Teammessenger fürs Büro: Chatten mit den Kollegen – So nutzen Sie Slack und Co. richtig
Chatprogramme sollten besonders am Arbeitsplatz korrekt genutzt werden.
Foto: Getty ImagesDüsseldorf. Um den Überblick zu behalten, braucht Christian Pokropp drei Monitore. Auf einem ist Slack geöffnet. Darüber chattet er mit den Kollegen in Berlin, mit denen in Duisburg nutzt er Skype. Auf dem nächsten Bildschirm ist Microsoft Teams offen, für Videokonferenzen.

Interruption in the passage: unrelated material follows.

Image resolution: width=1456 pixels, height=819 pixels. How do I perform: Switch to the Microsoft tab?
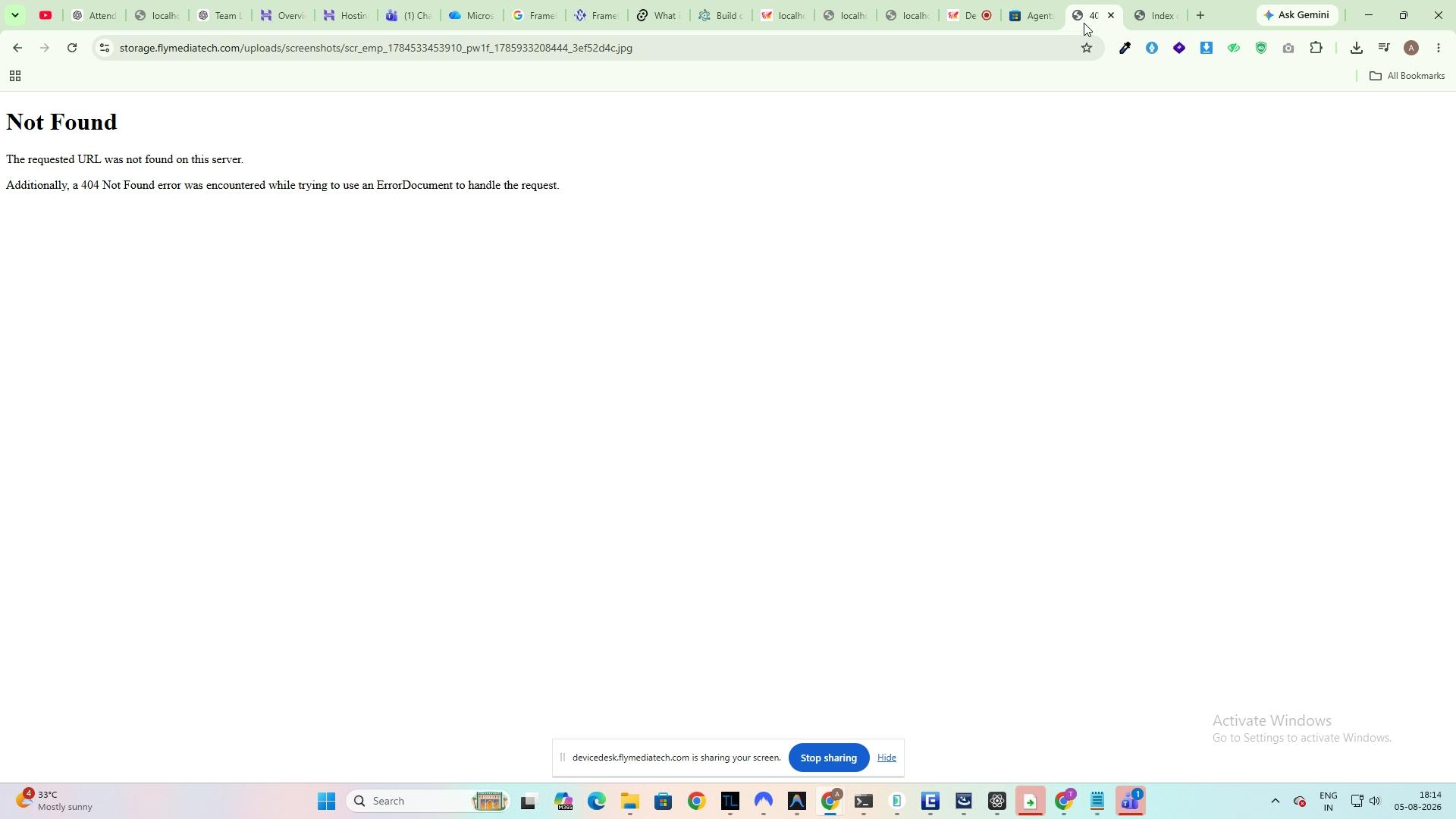pyautogui.click(x=472, y=15)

Und über Yammer, ein digitales schwarzes Brett, hat er gerade ein Corona-Update an alle Mitarbeiter in der Hauptstadt verbreitet. Ach ja: Per E-Mail, Telefon und WhatsApp ist der 41-Jährige auch zu erreichen. Pokropp ist Geschäftsführer von Kloeckner.i, der Digitaleinheit des Stahl- und Metallhändlers Klöckner & Co.
Bei ihm ist schon etabliert, was für viele Büroangestellte in Deutschland noch Neuland ist: der Austausch per Chat-Tool. In der Krise sei das „ein echter Vorteil, sonst könnten die Kollegen aus dem Homeoffice nicht so gut zusammenarbeiten„.
Stimmten sich die Kollegen vor der Pandemie noch per Telefon oder E-Mail ab, kommen nun Programme wie Teams, Slack oder Mattermost hinzu. Die Dienste funktionieren wie WhatsApp – nur für die Firma. Ihre Vorteile sind unstrittig: Projektarbeiten lassen sich über die Tools besser organisieren.